Texte proposé ▸

[Critique] GRAVE

CRITIQUES | 17 mars 2017 | 2 commentaires
Grave-poster

Rating: ★☆☆☆☆

Origine : France/Belgique
Réalisatrice : Julia Ducournau
Distribution : Garance Marillier, Ella Rumpf, Rabah Naït Oufella, Joana Preiss, Laurent Lucas, Bouli Lanners…
Genre : Horreur/Drame
Date de sortie : 15 mars 2017

Le Pitch :
Chez Justine, tout le monde est vétérinaire et végétarien. Alors qu’elle intègre la même école que celle dans laquelle étudie sa sœur et où sont allés ses parents, la jeune fille subit les outrages du bizutage. C’est là qu’elle est contrainte de manger de la viande pour la première fois de sa vie. Une viande qui réveille en elle un appétit insatiable et bouleverse complètement son existence…

La Critique de Grave :

C’est l’argument publicitaire rêvé pour un film d’horreur. Il suffit qu’un ou deux spectateurs gerbe dans la salle et s’évanouisse et c’est gagné. Et c’est ce qui est arrivé à Toronto, où Grave a été projeté. À Cannes, le film a mis des spectateurs mal à l’aise. Des gens parfois contraints de quitter la salle. Il n’en fallait pas plus pour que le premier long-métrage de Julia Ducournau devienne plus qu’une œuvre de cinéma. On nous vend le film comme une expérience à part entière, du genre « irez-vous jusqu’au bout ? » et tout le monde se gargarise du message hyper profond qu’il est censé véhiculer à travers des images prétendument choquantes. Ce qu’on ne nous dit pas, c’est que si ça se trouve, les mecs qui ont vomi avaient mangé un truc pas frais. Pourquoi pas ? Et ceux qui se sont barrés avant la fin ? N’étaient-il pas plutôt excédés et non foncièrement « perturbés » ? Devant ce qui s’apparente à une gigantesque arnaque, ces questions méritaient d’être posées…

Grave

Master II cannibalisme

Grave est un film de cannibales. Le mot est lâché. Il était une fois une nana qui aimait manger les gens. Une végétarienne qui goûte un rognon de lapin (ou quelque chose dans ce goût-là) et qui passe directement à la chair humaine. Elle n’est pas bien dans sa peau, elle est vierge et hop, tu la vois venir ma bonne grosse métaphore bien lourdingue sur le passage à l’âge adulte et l’affirmation de soi ? Influencé par le cinéma de David Cronenberg, qu’elle a visiblement bien mal digéré, Julia Ducournau en fait des caisses dans l’espoir de combler un scénario affligeant de bêtise. Le plus grave étant que jamais Grave n’assume complètement son côté horrifique, préférant tabler sur une posture « auteurisante » rapidement irritante. On a beau avoir affaire à une œuvre qui lorgne vers les films de Cronenberg et d’autres maîtres du genre, pas moyen de la voir y aller franchement. La réalisatrice/scénariste est d’ailleurs la première à affirmer que Grave n’est pas un pur film d’horreur. Pas un film de genre où un truc… du genre justement. Mais c’est quoi alors ? On peut se moquer de La Horde, Frontière(s) et de toutes ces tentatives de vouloir imposer une tonalité française dans la catégorie horrifique, mais au moins, aussi imparfaits et parfois carrément boiteux que ces films soient, eux assument le côté fun et décomplexé. Plus que Grave en tout cas qui est justement trop grave. Et si second degré il y a, et ben c’est foiré car au final, plus le récit avance et plus ça devient ridicule.

Exercice a ▸ Quelle date de sortie la critique de Grave indique-t-elle pour le film ?

Données fournies ▸

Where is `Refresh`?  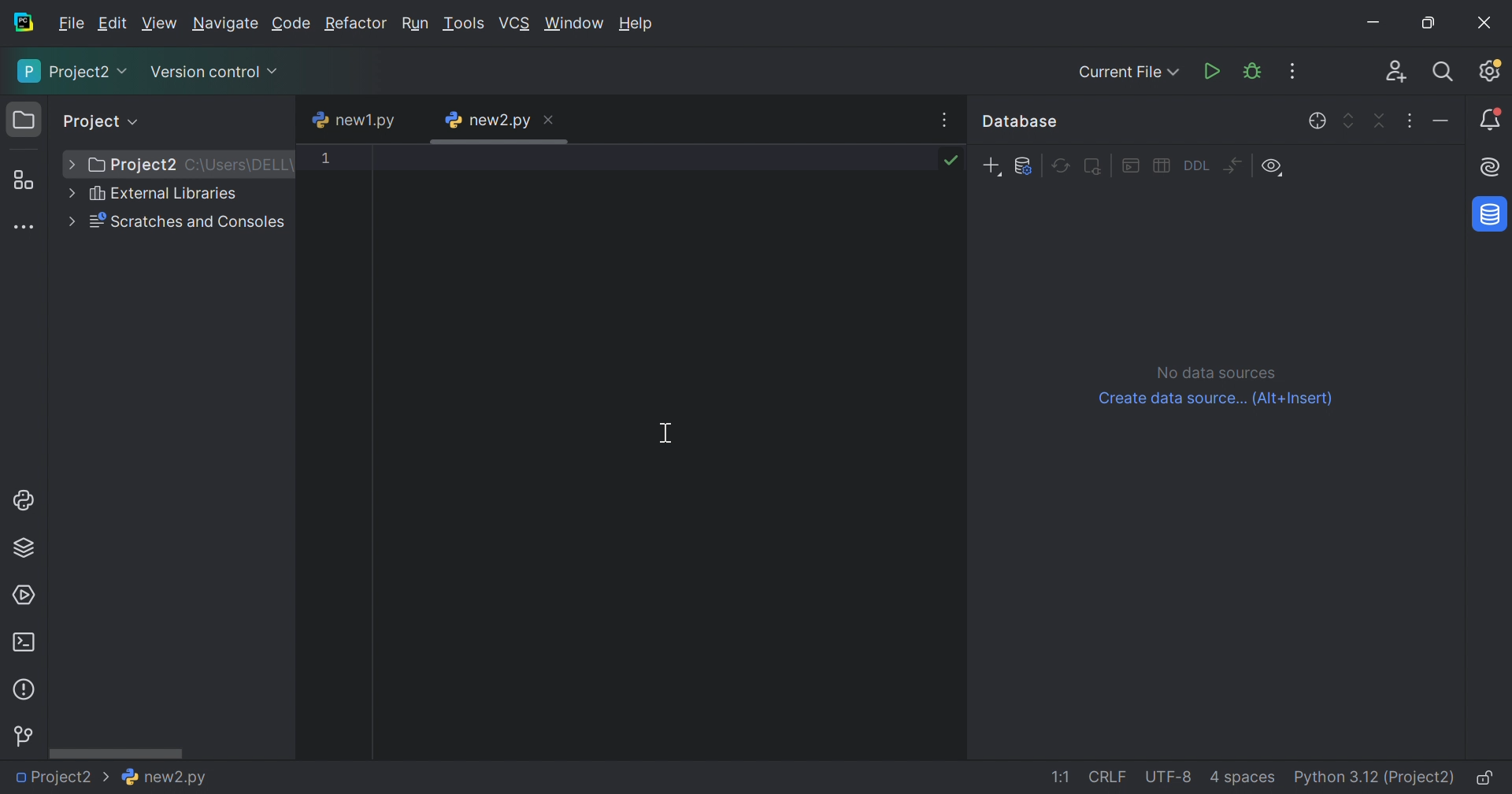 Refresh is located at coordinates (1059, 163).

...

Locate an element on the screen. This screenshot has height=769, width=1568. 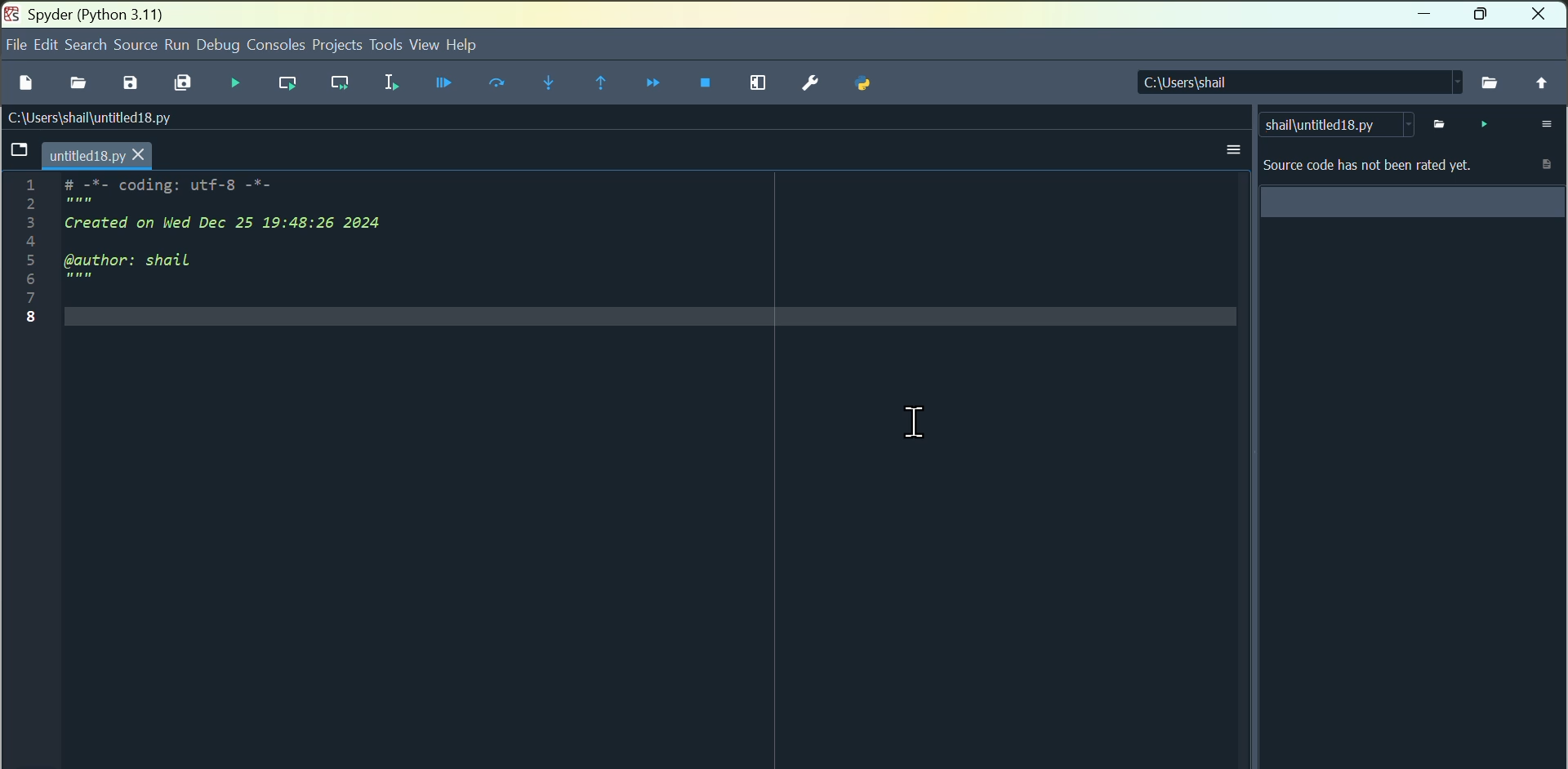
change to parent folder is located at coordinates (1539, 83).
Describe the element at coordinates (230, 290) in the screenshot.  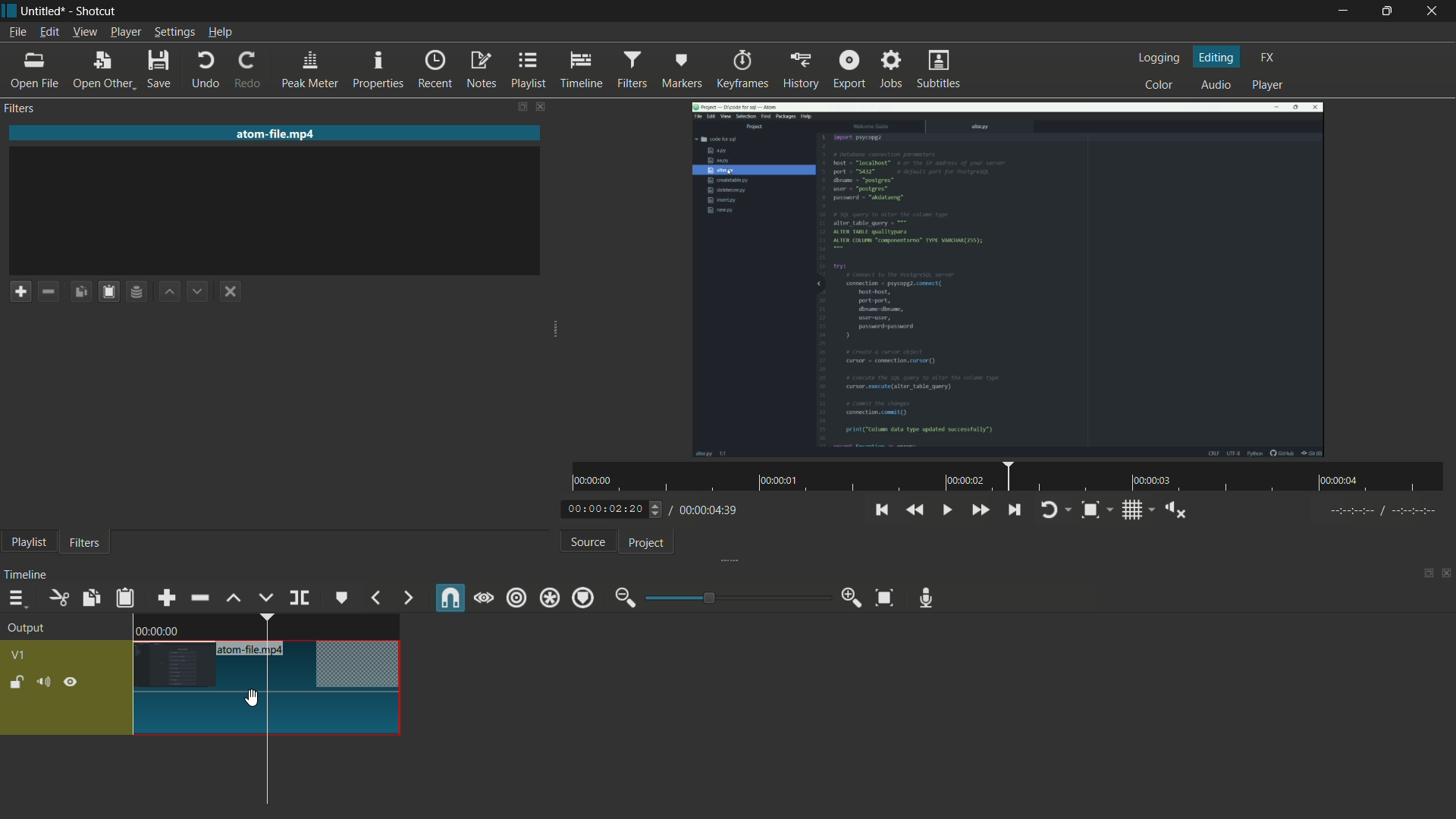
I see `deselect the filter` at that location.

==

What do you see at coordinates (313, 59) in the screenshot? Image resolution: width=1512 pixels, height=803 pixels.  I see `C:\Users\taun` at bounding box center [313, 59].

Exercice b ▸ Présentez en liste numérotée les entrées, de la ligne contenant « Locate an element » jusqu'à celle contenant « at that location. », sans les lignes vides. N'incluez pas les images.

Bonne réponse a ▸ Le 15 mars 2017.

Bonne réponse b ▸
1. Locate an element on the screen. This screenshot has height=769, width=1568. 
2. change to parent folder is located at coordinates (1539, 83).
3. Describe the element at coordinates (230, 290) in the screenshot.  
4. I see `deselect the filter` at that location.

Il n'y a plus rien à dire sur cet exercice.